Swap every "Where should I click to:" in the entries below for "Which point should I click to:", and leave everything else unchanged.

→ **GIVEN RECORDS**:

- - - -

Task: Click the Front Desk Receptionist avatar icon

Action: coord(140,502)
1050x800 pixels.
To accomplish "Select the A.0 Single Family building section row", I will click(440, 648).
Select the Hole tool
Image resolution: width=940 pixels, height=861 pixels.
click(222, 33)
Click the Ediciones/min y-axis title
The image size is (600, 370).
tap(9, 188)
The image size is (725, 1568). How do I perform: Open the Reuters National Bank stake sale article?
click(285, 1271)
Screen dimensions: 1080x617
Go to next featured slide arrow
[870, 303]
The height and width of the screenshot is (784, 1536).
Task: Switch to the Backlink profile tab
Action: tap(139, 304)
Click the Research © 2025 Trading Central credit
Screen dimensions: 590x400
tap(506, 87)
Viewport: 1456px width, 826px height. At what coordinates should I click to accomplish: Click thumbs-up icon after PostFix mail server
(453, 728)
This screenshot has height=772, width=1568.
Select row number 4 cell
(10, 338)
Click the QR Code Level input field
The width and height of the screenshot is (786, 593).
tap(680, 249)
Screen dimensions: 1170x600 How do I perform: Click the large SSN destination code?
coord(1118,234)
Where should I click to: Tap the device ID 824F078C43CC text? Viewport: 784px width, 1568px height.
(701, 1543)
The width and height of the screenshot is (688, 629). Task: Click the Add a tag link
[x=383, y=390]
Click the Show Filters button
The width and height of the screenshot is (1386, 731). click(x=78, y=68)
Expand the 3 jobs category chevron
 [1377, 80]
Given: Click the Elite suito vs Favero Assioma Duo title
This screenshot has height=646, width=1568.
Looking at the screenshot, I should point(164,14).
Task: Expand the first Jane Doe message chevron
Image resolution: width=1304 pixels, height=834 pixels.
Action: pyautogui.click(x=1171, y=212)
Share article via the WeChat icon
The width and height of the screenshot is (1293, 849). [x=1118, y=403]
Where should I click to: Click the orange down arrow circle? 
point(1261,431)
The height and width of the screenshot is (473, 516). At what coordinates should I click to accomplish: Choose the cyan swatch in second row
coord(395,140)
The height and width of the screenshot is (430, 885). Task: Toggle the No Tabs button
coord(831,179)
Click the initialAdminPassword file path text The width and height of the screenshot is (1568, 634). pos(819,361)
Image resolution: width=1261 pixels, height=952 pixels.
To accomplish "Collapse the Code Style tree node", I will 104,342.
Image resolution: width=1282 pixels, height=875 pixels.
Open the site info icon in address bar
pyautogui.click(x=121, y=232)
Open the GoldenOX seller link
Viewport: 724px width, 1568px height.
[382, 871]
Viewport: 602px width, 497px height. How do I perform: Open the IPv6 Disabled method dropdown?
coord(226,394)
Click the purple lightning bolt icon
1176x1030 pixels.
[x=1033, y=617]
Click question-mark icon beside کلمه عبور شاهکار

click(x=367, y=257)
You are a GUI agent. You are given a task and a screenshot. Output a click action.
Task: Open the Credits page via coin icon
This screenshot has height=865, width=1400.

- - - -

→ **TASK RESPONSE**:
Task: Click the Front Desk Receptionist avatar icon

Action: coord(140,502)
1050x800 pixels.
To accomplish "Select the A.0 Single Family building section row", I will click(440, 648).
Select the Hole tool
Image resolution: width=940 pixels, height=861 pixels.
click(222, 33)
Click the Ediciones/min y-axis title
The image size is (600, 370).
tap(9, 188)
The image size is (725, 1568). How do I perform: Open the Reuters National Bank stake sale article?
click(285, 1271)
Screen dimensions: 1080x617
Go to next featured slide arrow
[870, 303]
The height and width of the screenshot is (784, 1536).
Task: Switch to the Backlink profile tab
Action: tap(139, 304)
Click the Research © 2025 Trading Central credit
Screen dimensions: 590x400
tap(506, 87)
Viewport: 1456px width, 826px height. At what coordinates should I click to accomplish: Click thumbs-up icon after PostFix mail server
(453, 728)
This screenshot has height=772, width=1568.
Select row number 4 cell
(10, 338)
Click the QR Code Level input field
The width and height of the screenshot is (786, 593).
tap(680, 249)
Screen dimensions: 1170x600 How do I perform: Click the large SSN destination code?
coord(1118,234)
Which point should I click to: Tap the device ID 824F078C43CC text? Viewport: 784px width, 1568px height.
(701, 1543)
The width and height of the screenshot is (688, 629). Task: Click the Add a tag link
[x=383, y=390]
Click the Show Filters button
The width and height of the screenshot is (1386, 731). click(x=78, y=68)
Expand the 3 jobs category chevron
 [1377, 80]
Given: Click the Elite suito vs Favero Assioma Duo title
This screenshot has height=646, width=1568.
Looking at the screenshot, I should point(164,14).
Task: Expand the first Jane Doe message chevron
Image resolution: width=1304 pixels, height=834 pixels.
Action: pyautogui.click(x=1171, y=212)
Share article via the WeChat icon
The width and height of the screenshot is (1293, 849). [x=1118, y=403]
Which point should I click to: Click the orange down arrow circle? 
point(1261,431)
The height and width of the screenshot is (473, 516). At what coordinates should I click to accomplish: Choose the cyan swatch in second row
coord(395,140)
The height and width of the screenshot is (430, 885). Task: Toggle the No Tabs button
coord(831,179)
Click the initialAdminPassword file path text The width and height of the screenshot is (1568, 634). pos(819,361)
Image resolution: width=1261 pixels, height=952 pixels.
To accomplish "Collapse the Code Style tree node", I will 104,342.
Image resolution: width=1282 pixels, height=875 pixels.
Open the site info icon in address bar
pyautogui.click(x=121, y=232)
Open the GoldenOX seller link
Viewport: 724px width, 1568px height.
[382, 871]
Viewport: 602px width, 497px height. How do I perform: Open the IPv6 Disabled method dropdown?
coord(226,394)
Click the purple lightning bolt icon
1176x1030 pixels.
[x=1033, y=617]
Click question-mark icon beside کلمه عبور شاهکار

click(x=367, y=257)
You are a GUI agent. You are given a task and a screenshot. Output a click action.
Task: Open the Credits page via coin icon
This screenshot has height=865, width=1400.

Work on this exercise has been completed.